I wanted to introduce myself, and hopefully hear from others who have had some of the same issues and frustrations regarding my health and medications.
My name is Joelle and I am from the beautiful Okanagan valley of British Columbia. I am blissfully married to my amazing "Norwegian Viking" and consider myself to be the luckiest lady alive to have such a supportive, patient and considerate husband. We have three great kids, two boys and a girl, 19, 17, 16.
My issues began 4 yrs ago. It started with absolutely no warning, no precursors and no explanation. I woke up one morning with a headache like nothing I had ever felt before. I called into work sick, and stayed in bed most of the day, taking OTC meds, which I threw up almost as soon as I swallowed them. Finally I got an emergency appt. with my doctor who gave me a script for t3's and a shot of demerol and gravol, the shot gave some immediate relief, but as soon as it wore off, the headache was back full force - to make a long story short, that first headache lasted 3 days, required 4 shots of demerol, and I don't recall how many t3's. So, after I recovered, and they ran a slew of tests...MRI, CT, Angiogram, they told me it was a "complicated migraine" and likely not to happen again. Something I was delighted to hear, as I didn't think I could live through that again.

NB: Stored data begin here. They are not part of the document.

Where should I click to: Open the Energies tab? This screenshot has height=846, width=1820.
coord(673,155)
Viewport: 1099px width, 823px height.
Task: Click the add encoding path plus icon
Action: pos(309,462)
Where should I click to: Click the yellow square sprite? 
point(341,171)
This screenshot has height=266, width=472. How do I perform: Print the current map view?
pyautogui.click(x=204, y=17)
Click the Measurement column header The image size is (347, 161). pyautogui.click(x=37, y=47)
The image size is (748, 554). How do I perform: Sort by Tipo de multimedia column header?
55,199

Sadly, 4 days later, I was awoken in the middle of the night with the familiar icepick pain in the side of my head, and immediately threw up....I wasted no time and went straight to the ER, where I was admitted and treated with Demerol, Tramadol and gravol, again this one lasted close to three days - so that was the beginning, and unfortunately, the same scenario I have lived for the last 4 yrs, which has left me on medical disability.

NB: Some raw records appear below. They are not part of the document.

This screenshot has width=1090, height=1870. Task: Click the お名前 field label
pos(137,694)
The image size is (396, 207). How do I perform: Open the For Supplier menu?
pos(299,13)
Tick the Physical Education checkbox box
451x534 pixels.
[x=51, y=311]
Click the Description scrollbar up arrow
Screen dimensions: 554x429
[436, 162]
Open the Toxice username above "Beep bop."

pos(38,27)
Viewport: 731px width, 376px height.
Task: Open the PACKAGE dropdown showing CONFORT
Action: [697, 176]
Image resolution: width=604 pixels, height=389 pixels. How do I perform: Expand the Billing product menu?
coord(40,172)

The headaches now come at least twice a weak, lasting between 48 hrs and 76 hrs, meaning, if I have 3 "good" days a week I am having a great one.
I have seen Dr's upon Dr's, who have no idea what is causing them, during all of the testing they had discovered I had mod/severe COPD and sleep apnea - They are unsure if this is a result of the massive amounts of opiates and narcotics I am on, or something that was pre-existing - I will get into the meds now....
They have run the gammet of "migraine" drugs, which were either useless, or, I had life threatening side effects (heart arythmias), so, as a result, they had no choice but to simply treat the symptoms. As of right now, my Dr had to register me as "pallative" for permission to use the amounts of analgesics that are required. We've run the gammet...starting with T3's, vicoden, percocets, Ms-contin....I'm sure I've left out a few, but not important at this point. So, right now, I am currently on 48mgs - 64mgs of Dilaudid (hydromorphone) q4, and 100mgs mixed with 100mgs of gravol administered IM q4 when required (Both my husband and myself have training in injections - so it was not an issue to have it prescribed to be used at home). Generally, its my husband that gives me the shots.
Anyway, has anbody dealt with anything like this? Or aware of the long term effects of all of these opiates (other than the obvious - addiction. That one is already a huge issue, one that I struggle with) because my body needs the meds now even when not in pain.
I guess I'm just feeling a little desperate and depressed, and needed somewhere to vent so that my husband does not have to listen to it incessently, even though he never, ever complains about it, as I said, his support is the only thing that has kept me from putting a gun to my head in the last few years.
Looking forward to hearing others responses and experiences. Thanks in advance!